Which is how politic s was meant to work.
The founders never envisioned the career politician but their aim was the citizen politician who took the job as a service to the country for a time only to then return to civilian life.
Yes but the Founders envisioned a country of under three million people stretched out along the East Coast of the New World, with states having vastly differing climates between North and South.
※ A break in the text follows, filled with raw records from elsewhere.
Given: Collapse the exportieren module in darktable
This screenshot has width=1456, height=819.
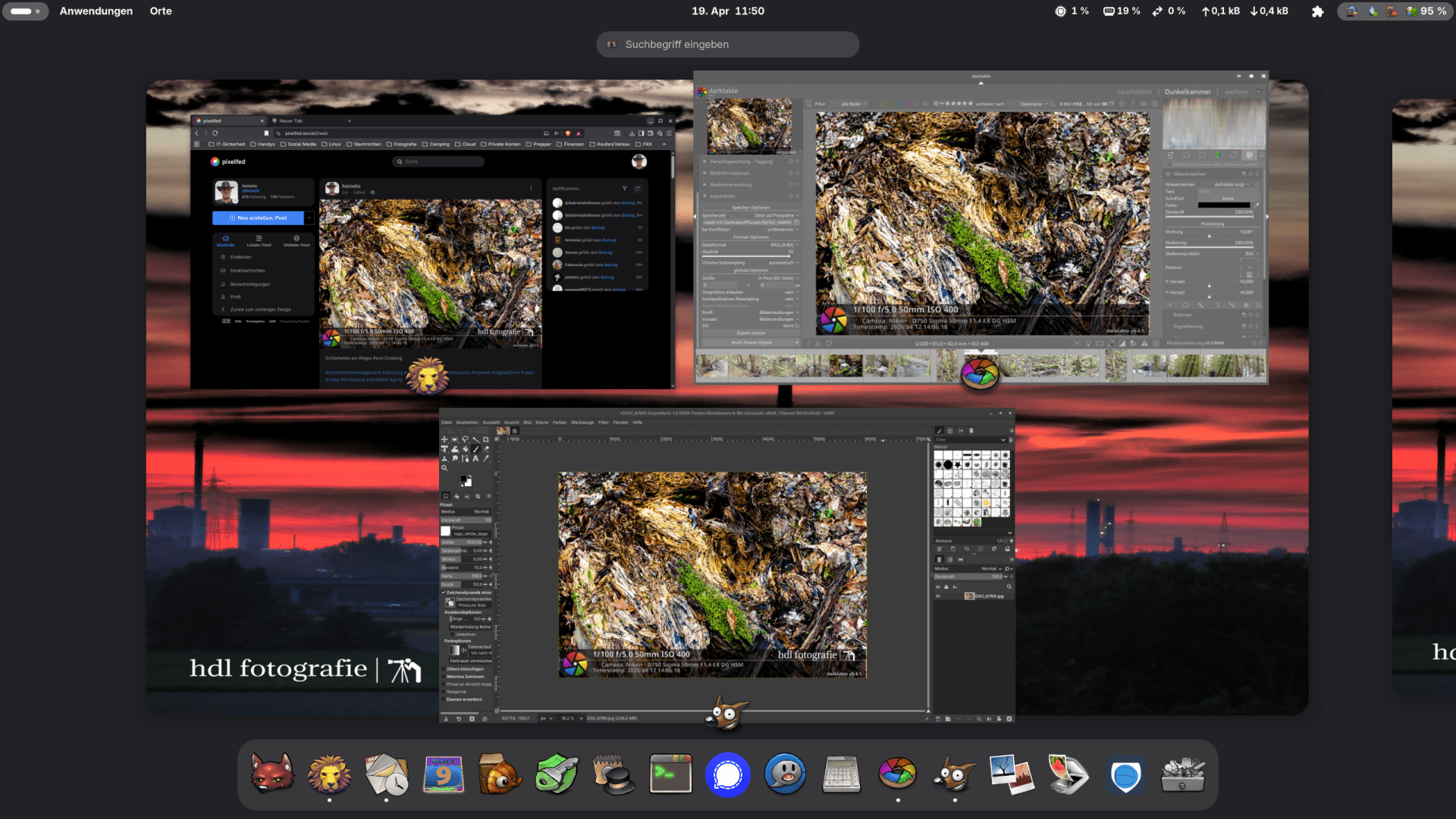Looking at the screenshot, I should (704, 196).
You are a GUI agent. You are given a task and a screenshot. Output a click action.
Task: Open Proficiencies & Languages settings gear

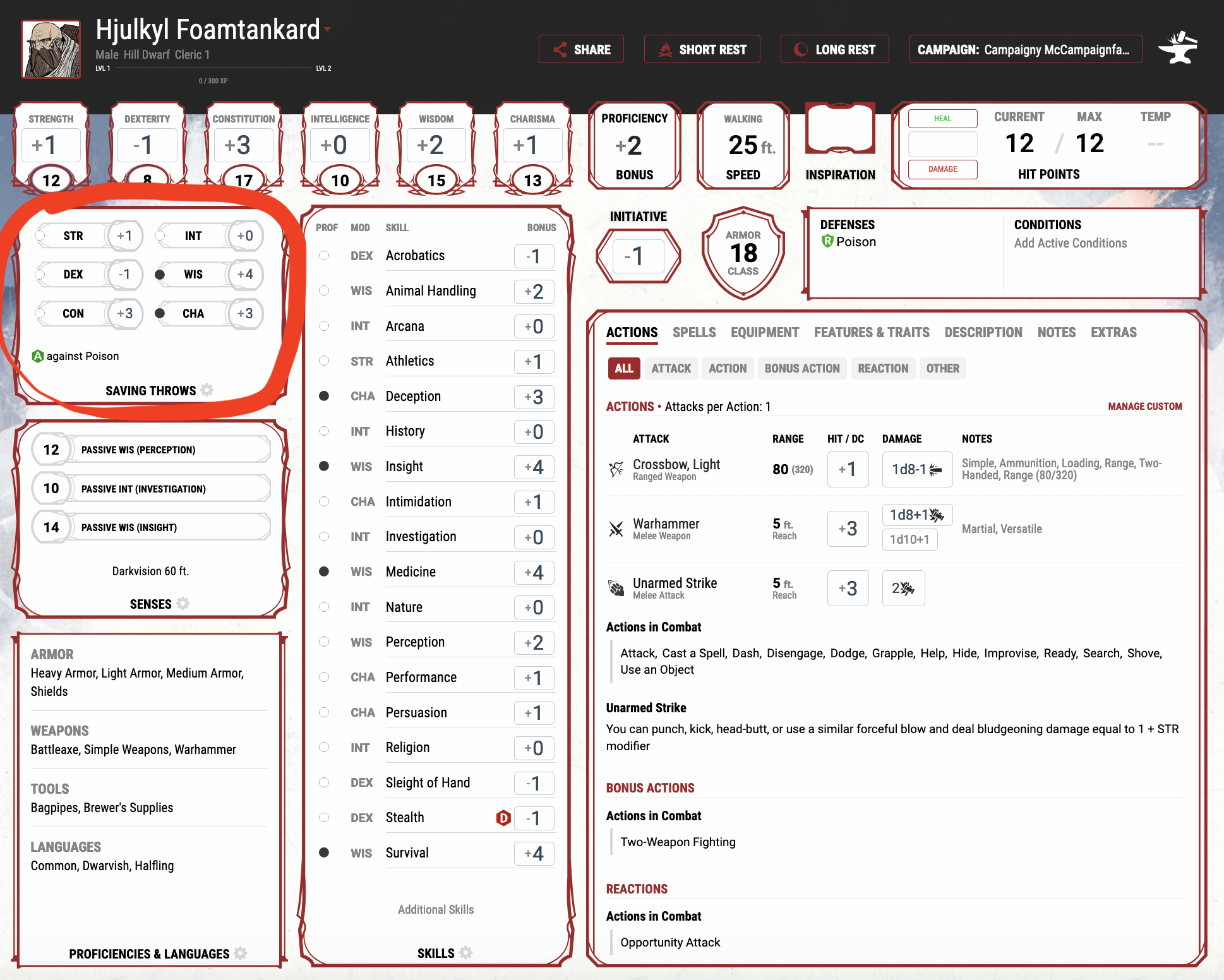tap(241, 953)
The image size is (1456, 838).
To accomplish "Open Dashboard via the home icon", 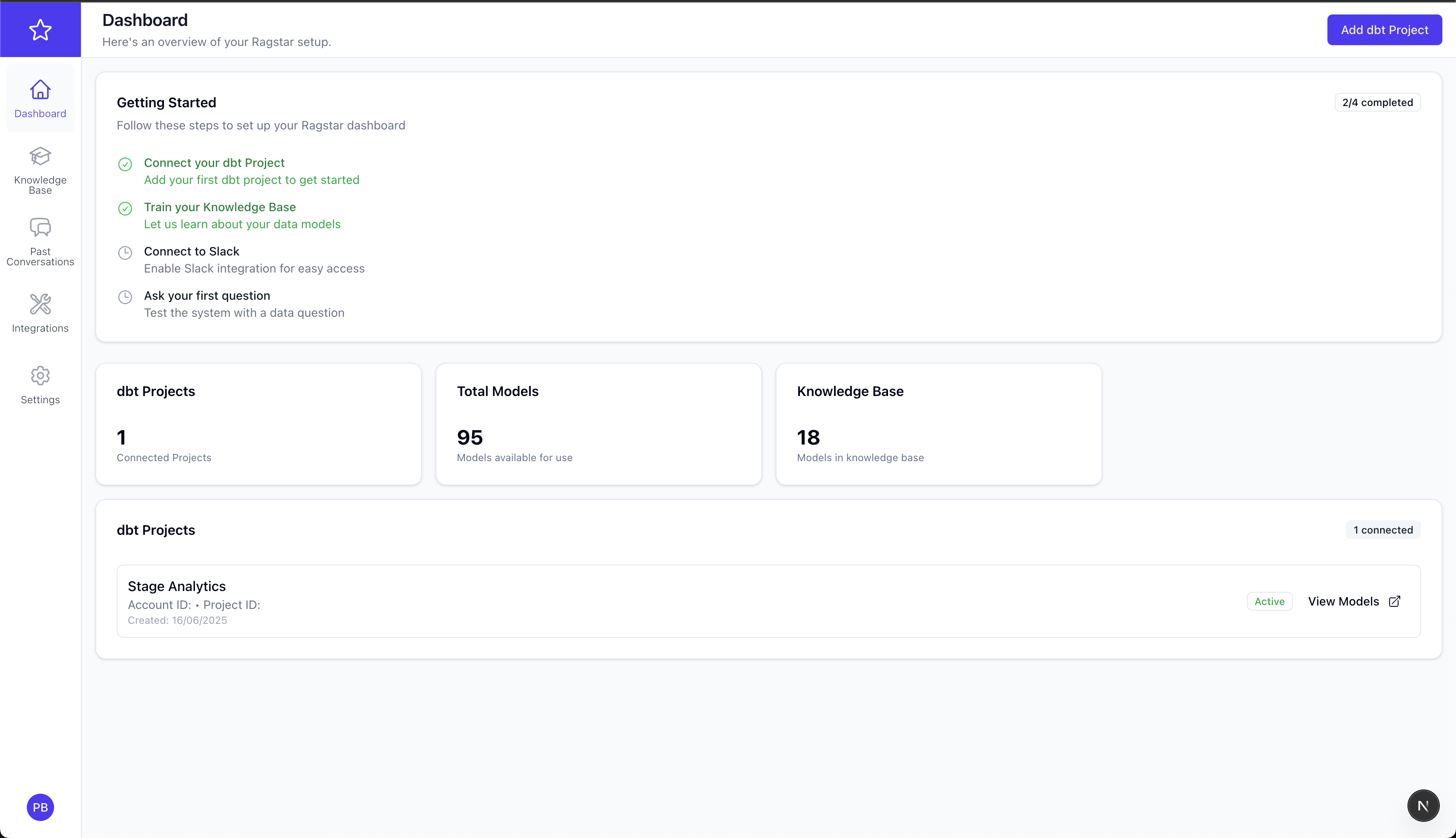I will pos(40,90).
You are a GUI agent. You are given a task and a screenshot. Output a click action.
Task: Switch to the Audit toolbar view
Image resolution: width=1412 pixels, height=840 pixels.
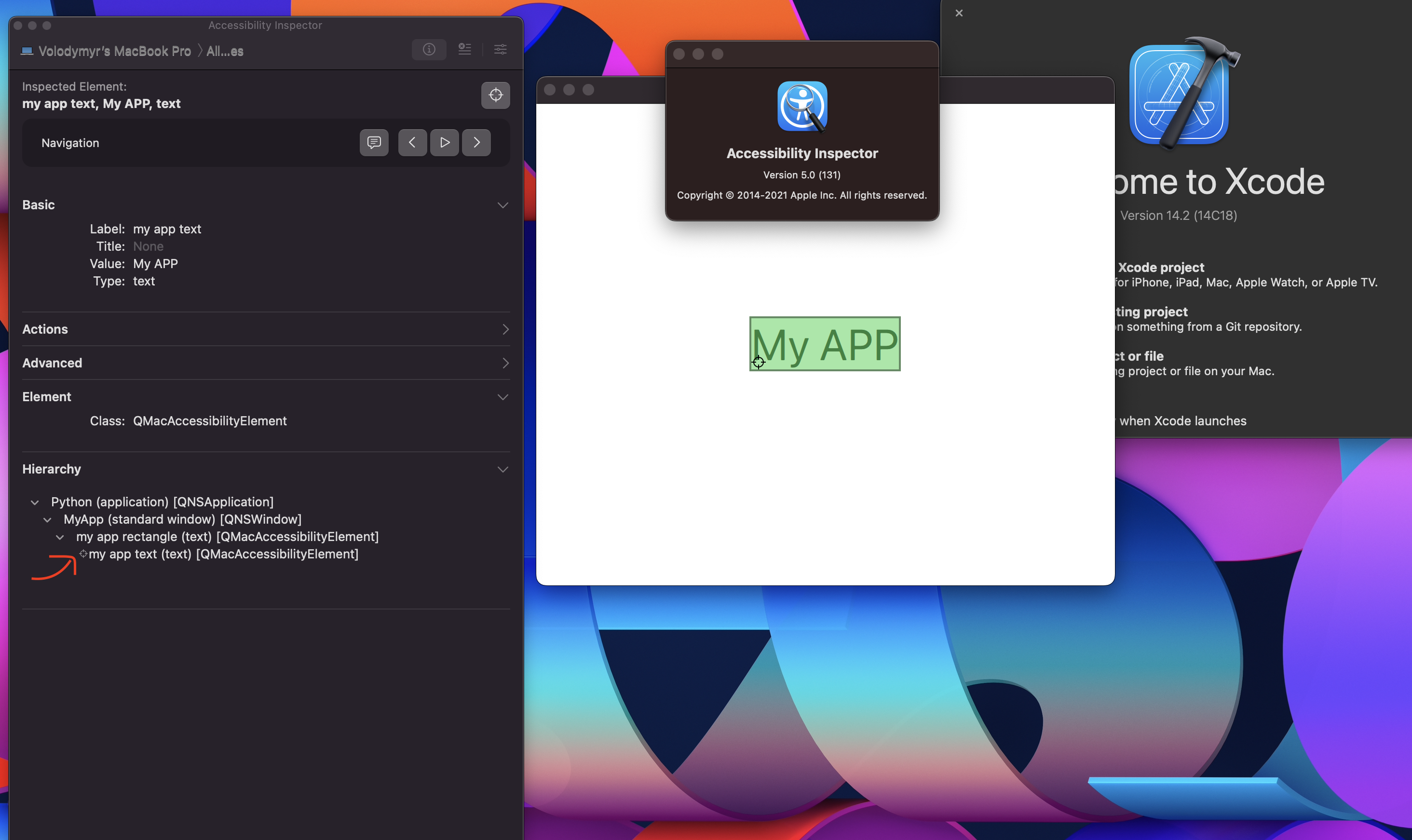coord(464,50)
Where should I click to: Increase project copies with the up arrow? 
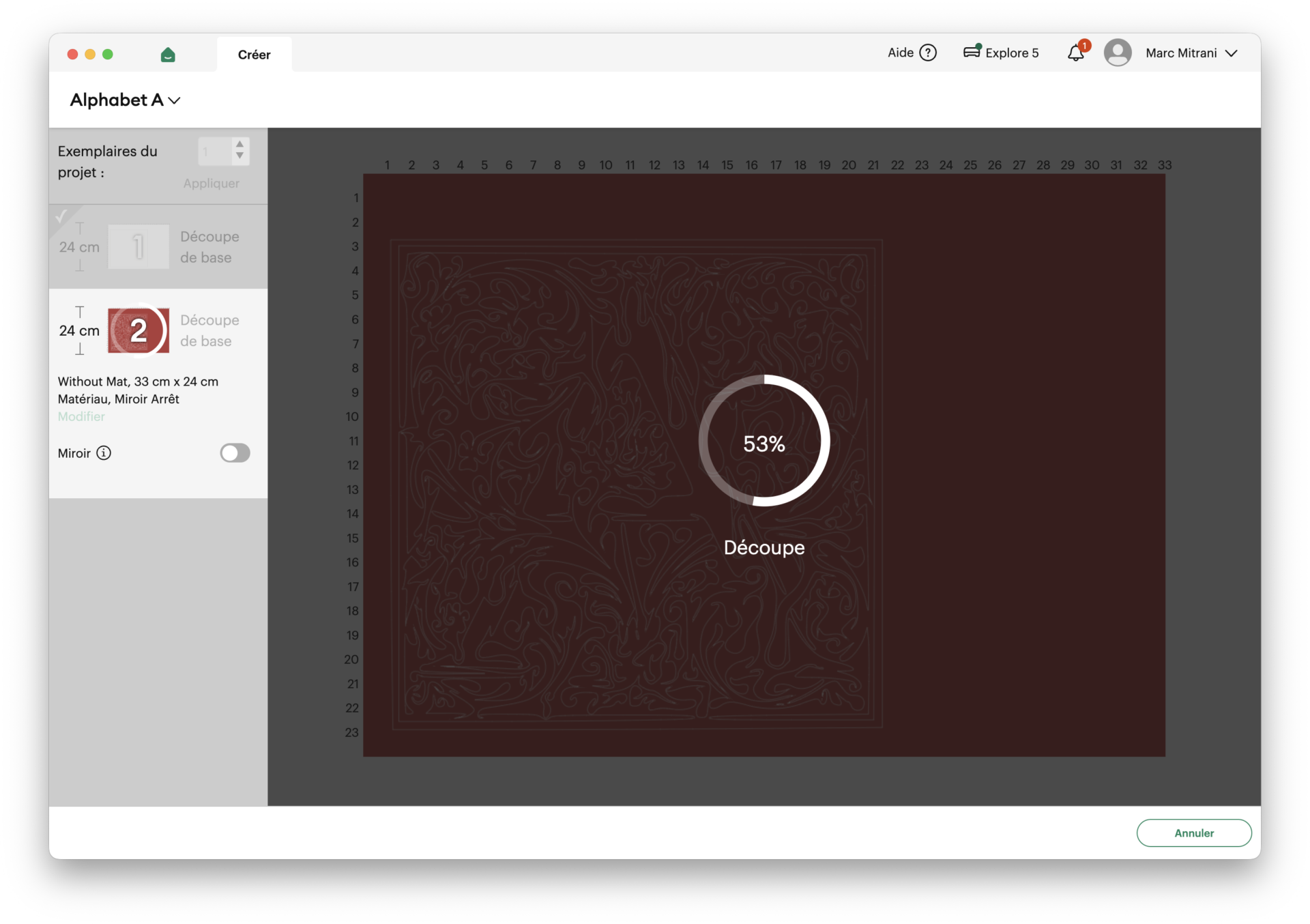tap(239, 145)
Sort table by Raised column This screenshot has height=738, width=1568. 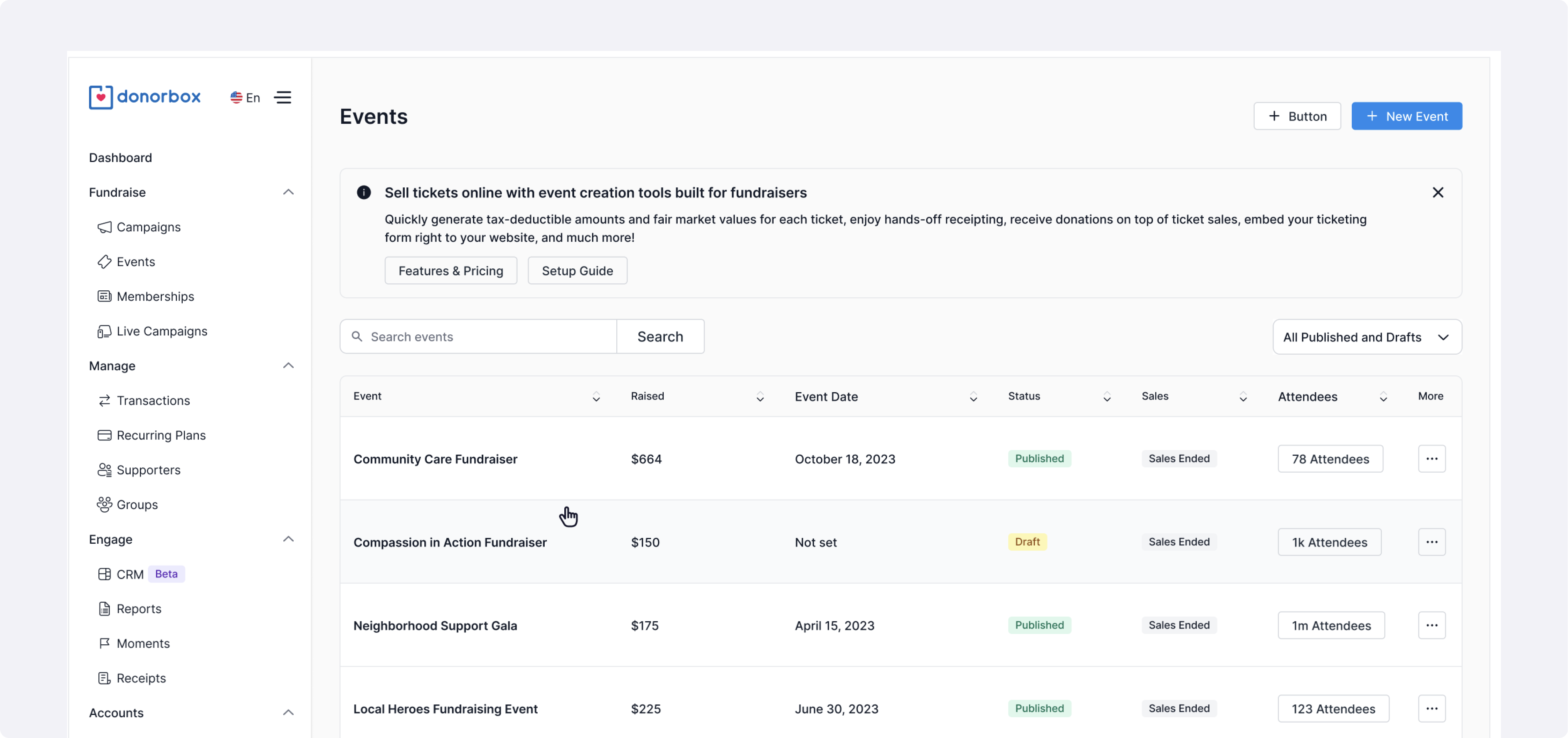760,397
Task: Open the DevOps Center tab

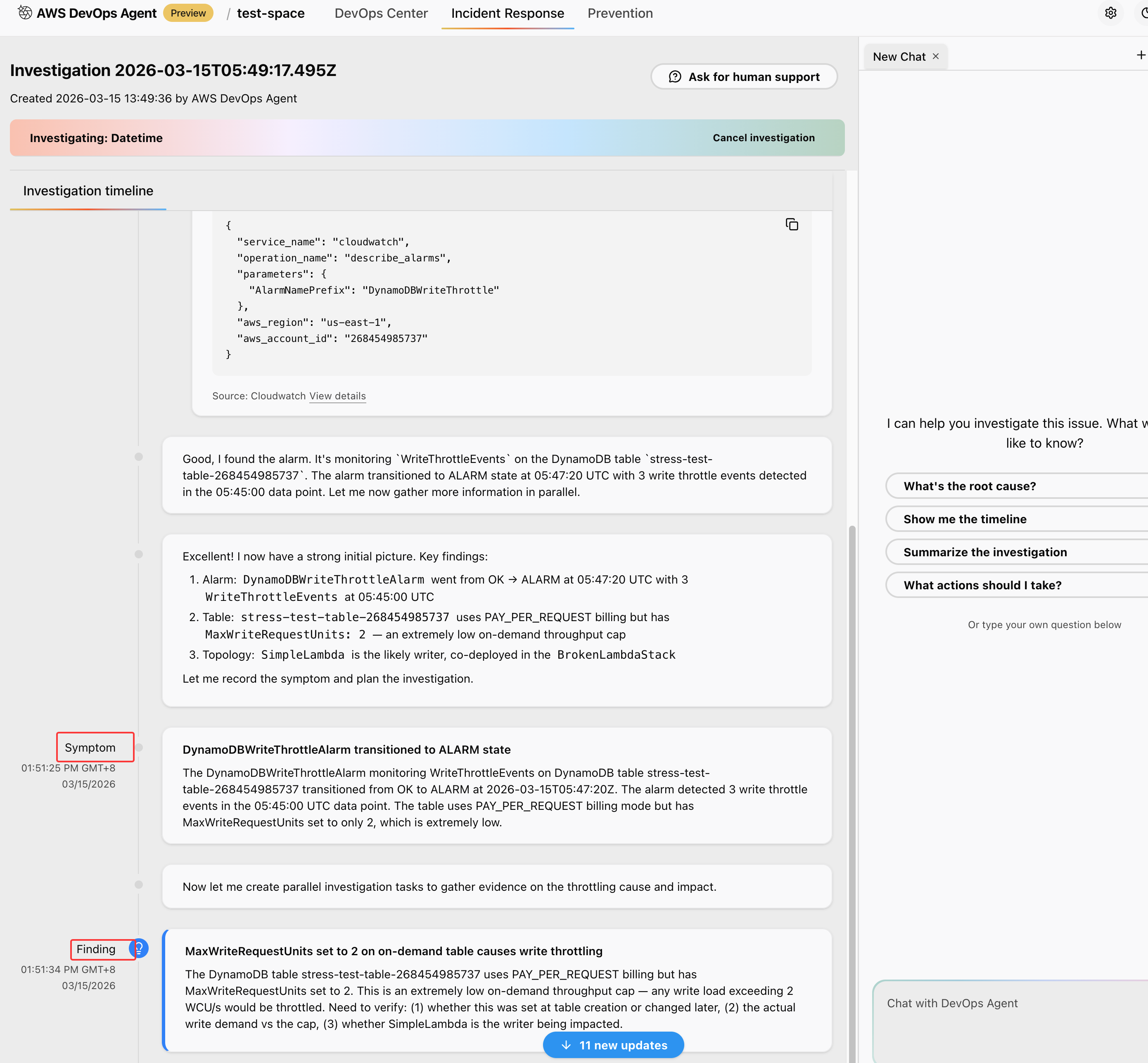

The agrarian economy of the nation was the foundation of wealth of its people.
Now you have an ethnically, culturally and racially diverse population of over 330 million people spread across the entire continent and several offshore islands, plus Alaska. 35 states have populations which are greater than the 2.5 million which was the population of the entire country, in 1776. The framework established by the Founders is complete inadequate for the nation you have today.
The Founders allowed for things they couldn't know or foresee by giving you a process by which you can amend the Constitution, and it certainly needs an overhaul, but I don't see now as the time to do this when the nation is teetering on the brink of an authoritarian dictatorship and Republicans are attacking voting rights, women's rights, and the demanding white male rule.
Conservatives on this board look at the Founders' intentions as if they were alive today, and try to interpret what they wanted. Like Freedom of Religion. They opine that since all of the Founders were Christians, they really wanted a Christian nation. No they didn't. The Puritans who landed on Plymouth Rock, left Europe because of religious persecution by the Catholic Church during the Reformation.
The Founders didn't want a Christian nation. They'd been watching the meddling of the Catholic Church in the affairs of state in Europe, and no good had come from have the King dictate the state religion, in any jurisdiction. See Henry VIII and the Church of England. The Inquisition in Spain. Added to which Europe had been endlessly at war since the Fall of the Roman Empire.
This is the backdrop to the writing of your Constitution. Your Founders wanted to avoid the religious wars, and class warfare of Europe post Reformation. They wanted a country where everyone had to chance to succeed, and the people could make their own life choices without the constraints of class or wealth. A place where calling the government "unfair" didn't get your head chopped off. And they wanted the people to have a say in government because the Monarchs in Europe had been inbreeding for far too long.
You have all of the "originalists" trying to interpret what the Founders intended, but none of them ever discuss the times the document was written in, and its impact on the things they focused on. Like Freedom of Speech and Freedom of Religion and Freedom of Assembly. Amendment No. 1.